In Asia and parts of Europe, small displacement scooters are the go-to mode of transportation, especially in tight, densely populated urban areas. While the styish, fashion-oriented scooter segment continues to be dominated by Vespa, nearly all other manufacturers have their own versions of barebones, entry-level commuters. So, too, does Vespa's sister company under the Piaggio Group, Aprilia, in the form of the SR 160 scooter.
The Aprilia SR 160 is a small displacement commuter scooter currently available in India. Unlike its Asian competitors, it hinges heavily on Aprilia's racing heritage, presenting itself as a sporty-styled commuter. It's even available in fancy race-inspired liveries, something other brands such as Yamaha and Suzuki are doing, too, following successful seasons in MotoGP. For the 2022 model year, Aprilia is expected to update its entry level scooter by giving it an aesthetic refresh. In fact, multiple Indian automotive publications have shared spy photos on the internet of the upcoming scooter undisguised.
The Aprilia SR 160 will continue to be powered by a 160cc, single-cylinder, fuel-injected motor which pumps out 10.8 horsepower. It transfers power to the back wheel via a conventional CVT automatic transmission, giving it a top speed of little over 60 miles per hour. At present, the scooter's availability is limited only to the Indian market. However, there's no denying that it would stack up nicely against the crop of entry-level commuters in neighboring Asian markets, and maybe even in Europe, too.

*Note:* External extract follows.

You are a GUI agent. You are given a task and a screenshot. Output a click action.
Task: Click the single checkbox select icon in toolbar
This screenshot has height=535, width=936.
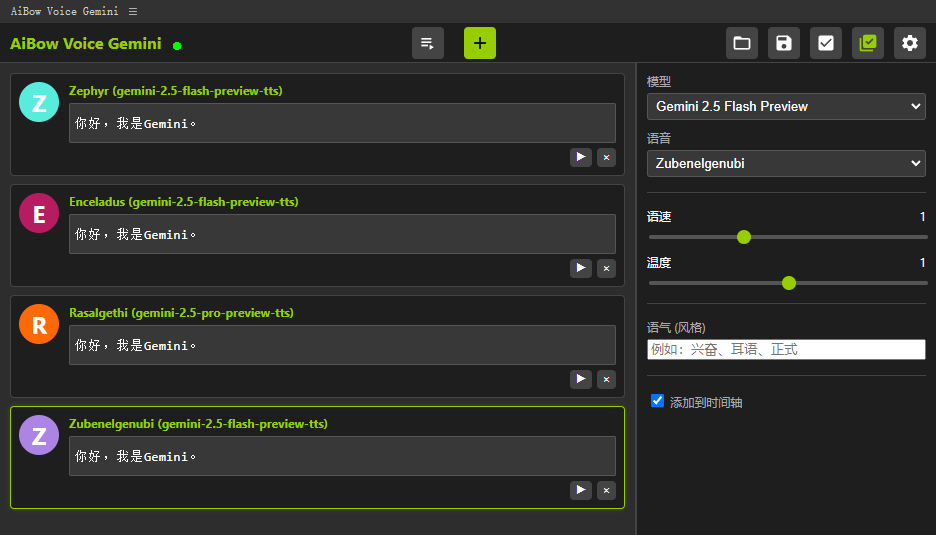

The 2022 Aprilia SR 160 is expected to sport a facelifted design consisting of new graphics, an LED headlgiht, and a revised pillion grab rail. It retains its angular styling reminiscent of Aprilia's RS range of sportbikes—a design element that's sure to attract sporty riders looking for a budget-friendly commuter. While pricing for the updated scooter has yet to be revealed, the outgoing SR 160 retails for the equivalent of around $1,600 USD. This makes the Aprilia SR 160 a potential competitor against Vespa's scooters, particularly in the Indian market. Could this soon spark a sibling rivalry within the Piaggio Group in the region?